-- BEGIN TEXT SEGMENT --

This page is one of a series introducing railway staff who worked on the south coast of England before 1939. They’ve been researched as part of the ‘Portsmouth Area Railway Pasts’ project – which you can read more about here, including accessing details of the other railway workers featured.
Research was undertaken from November 2024-July 2025, by a small group of volunteers from the Havant Local History Group, working with the University of Portsmouth’s History team. The work was funded by the University of Portsmouth’s Centre of Excellence for Heritage Innovation.
The workers featured were selected from staff who appear in the Railway Work, Life & Death project database of accidents to pre-1939 British and Irish railway workers.
The death of Joseph Pannell raised questions about the nature and organisation of railway work in Portsmouth. A picture of Joseph emerges as a well-regarded employee and colleague.
Starting with the railway
Joseph James Pannell was born in Titchfield, in 1825, to Thomas and Mary Pannell. He was one of at least five children. In 1851 Joseph was still living with his parents, working as a mariner. He joined the London, Brighton & South Coast and London & South Western Joint Railway in October 1854, probably at Portsmouth goods station (since demolished, but next to what is now Portsmouth and Southsea station).

-- END TEXT SEGMENT --

GIVEN TASK A »
Using the railway history text, answer each question briefly:
(i) Which local group did the research volunteers belong to?
(ii) In what year was Joseph Pannell born?
(iii) What was Joseph's occupation in 1851?
GIVEN TASK B » Duplicate a passage of the railway history text, beginning at the words "The death of" and stopping after "employee and colleague.".
GIVEN TASK C » Go on with the railway history text about Joseph Pannell, starting after its final sentence.
The data that comes next is drawn from a separate source.

-- BEGIN COLLECTED MATERIAL --

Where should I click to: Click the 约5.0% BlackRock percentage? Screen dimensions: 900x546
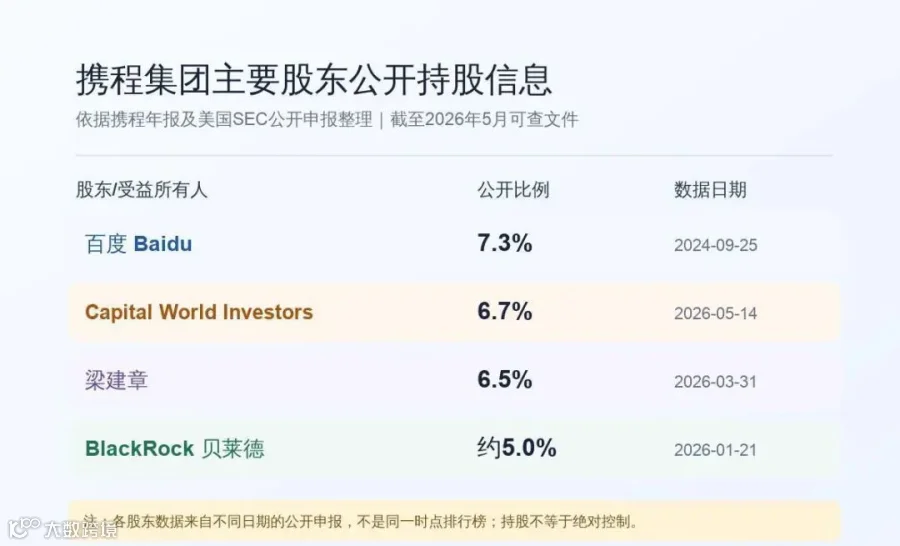[x=517, y=448]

-- END COLLECTED MATERIAL --

EXPECTED ANSWER A »
(i) The Havant Local History Group
(ii) 1825
(iii) Mariner

EXPECTED ANSWER B »
The death of Joseph Pannell raised questions about the nature and organisation of railway work in Portsmouth. A picture of Joseph emerges as a well-regarded employee and colleague.

EXPECTED ANSWER C »
He married Anne (variously spelt with and without the ‘e’) Moores in 1857, in Alverstoke, Gosport. By 1861 he and Anne had a daughter, Mary Jane, and were living at 30 Regent Street, Portsea. Joseph is given as a railway porter. By 1871 the family had been joined by two more daughters, Amelia (born 1862) and Elizabeth (born 1866). Joseph was a goods checker by this time – at the inquest into his death, the work was described: ‘His duty was to take the notes from the guard, check the goods from the trucks, and when not so employed to mark the trucks in the yard.’ He was paid £1.2.0 per week – around £136 now.
At the time of the 1881 Census, Joseph and Anne’s youngest daughter, Elizabeth, then 15, was already living away from home. She was being schooled, but living with her aunt (Joseph’s sister) and uncle in Titchfield. Joseph appears on the 1881 Census, though this is the last to feature him. He was living with Anne and their two eldest daughters, still at 30 Regent Street in Portsea. A census of railway company staff taken that year noted that Joseph was then paid £1.4.4 per week (c.£166 today). We can see that railway employment could offer a sufficient degree of security to make it possible to live for a long time in one place.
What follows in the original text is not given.